Mesmo que admitíssemos (na verdade também não admitimos, mas para pensar) a conclusão do primeiro argumento, de que um feto é uma pessoa, há um argumento muito bom a ser feito a favor do aborto. Uma moral e legal ao mesmo tempo.

Vamos admitir que um feto é uma pessoa. Temos que perceber que é, no entanto, uma pessoa numa situação muito singular, na medida em que a sua vida, a sua própria existência, depende inteiramente, completamente, do corpo de outra pessoa (a mãe, ou grávida, como lhe gostam de chamar) .

Um feto é de fato o único ser humano que vive dentro de outro ser humano.

Não consegue sobreviver, principalmente no início, fora do corpo da gestante.

Isso levanta um grande problema legal e moral.
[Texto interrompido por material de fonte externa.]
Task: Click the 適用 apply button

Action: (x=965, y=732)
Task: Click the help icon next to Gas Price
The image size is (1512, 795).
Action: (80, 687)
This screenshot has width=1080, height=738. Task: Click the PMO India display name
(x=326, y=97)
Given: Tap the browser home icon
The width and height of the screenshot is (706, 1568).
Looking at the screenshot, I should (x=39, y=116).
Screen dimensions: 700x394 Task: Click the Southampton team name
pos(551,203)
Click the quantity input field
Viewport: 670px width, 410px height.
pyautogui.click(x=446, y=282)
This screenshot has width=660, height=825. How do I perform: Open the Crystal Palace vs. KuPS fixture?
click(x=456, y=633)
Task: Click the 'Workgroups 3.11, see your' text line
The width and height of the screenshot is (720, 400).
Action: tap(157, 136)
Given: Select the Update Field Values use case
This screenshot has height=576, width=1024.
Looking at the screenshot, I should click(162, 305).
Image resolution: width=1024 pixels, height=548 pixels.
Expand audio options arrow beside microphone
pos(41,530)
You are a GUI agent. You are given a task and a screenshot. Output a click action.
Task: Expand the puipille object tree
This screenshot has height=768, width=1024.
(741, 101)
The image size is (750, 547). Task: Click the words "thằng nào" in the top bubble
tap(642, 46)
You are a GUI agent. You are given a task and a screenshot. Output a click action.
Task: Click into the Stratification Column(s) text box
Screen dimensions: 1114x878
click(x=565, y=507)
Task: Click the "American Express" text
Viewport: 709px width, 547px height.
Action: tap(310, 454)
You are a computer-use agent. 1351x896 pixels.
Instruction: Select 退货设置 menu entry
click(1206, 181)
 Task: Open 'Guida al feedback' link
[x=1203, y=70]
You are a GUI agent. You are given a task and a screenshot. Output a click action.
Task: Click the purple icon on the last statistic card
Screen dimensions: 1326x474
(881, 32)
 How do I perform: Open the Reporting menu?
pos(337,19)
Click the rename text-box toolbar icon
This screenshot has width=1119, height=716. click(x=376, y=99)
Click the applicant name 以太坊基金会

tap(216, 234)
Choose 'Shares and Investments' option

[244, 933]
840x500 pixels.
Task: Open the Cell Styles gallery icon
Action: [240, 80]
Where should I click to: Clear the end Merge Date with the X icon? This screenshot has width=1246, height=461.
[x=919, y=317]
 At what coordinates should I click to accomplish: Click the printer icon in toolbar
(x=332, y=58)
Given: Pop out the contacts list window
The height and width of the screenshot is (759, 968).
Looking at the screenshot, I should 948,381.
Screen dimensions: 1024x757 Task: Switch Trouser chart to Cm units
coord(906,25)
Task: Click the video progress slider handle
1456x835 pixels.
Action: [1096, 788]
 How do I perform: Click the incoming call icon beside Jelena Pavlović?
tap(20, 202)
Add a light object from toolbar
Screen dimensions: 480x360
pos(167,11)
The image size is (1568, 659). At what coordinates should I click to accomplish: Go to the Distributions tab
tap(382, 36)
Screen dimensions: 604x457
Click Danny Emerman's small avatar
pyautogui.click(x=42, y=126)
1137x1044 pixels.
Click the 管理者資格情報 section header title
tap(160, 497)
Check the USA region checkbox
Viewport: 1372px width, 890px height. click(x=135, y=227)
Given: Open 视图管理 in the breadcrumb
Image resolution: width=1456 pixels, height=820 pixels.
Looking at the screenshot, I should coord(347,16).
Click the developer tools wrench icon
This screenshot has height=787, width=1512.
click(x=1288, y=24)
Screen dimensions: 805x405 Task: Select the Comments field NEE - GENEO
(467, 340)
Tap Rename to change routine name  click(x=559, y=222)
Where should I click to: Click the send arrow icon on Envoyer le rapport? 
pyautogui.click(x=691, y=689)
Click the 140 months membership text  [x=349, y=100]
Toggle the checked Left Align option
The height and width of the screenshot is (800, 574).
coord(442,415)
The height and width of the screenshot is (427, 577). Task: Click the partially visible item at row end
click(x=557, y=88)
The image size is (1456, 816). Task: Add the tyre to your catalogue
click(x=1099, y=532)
Mas antes de explicar esse problema, vou fazer outra pergunta legal e moral semelhante, que ajudará a exemplificar a situação.

Se você tem uma insuficiência renal terrível e precisa de um doador de rim para salvar sua vida, você está em uma situação legal e moral relativamente “semelhante” a de um feto. Eu sei que parece muito esticado, mas você verá que não é tão esticado assim.

Imagine que o único doador disponível é um de seus irmãos, ou mesmo sua mãe, por exemplo (tenho certeza que você vê onde quero chegar). Se eles lhe derem um de seus rins, eles salvarão sua vida. Se eles recusarem, você morrerá. Eles estão de alguma forma “matando você”, em certo sentido, se recusarem.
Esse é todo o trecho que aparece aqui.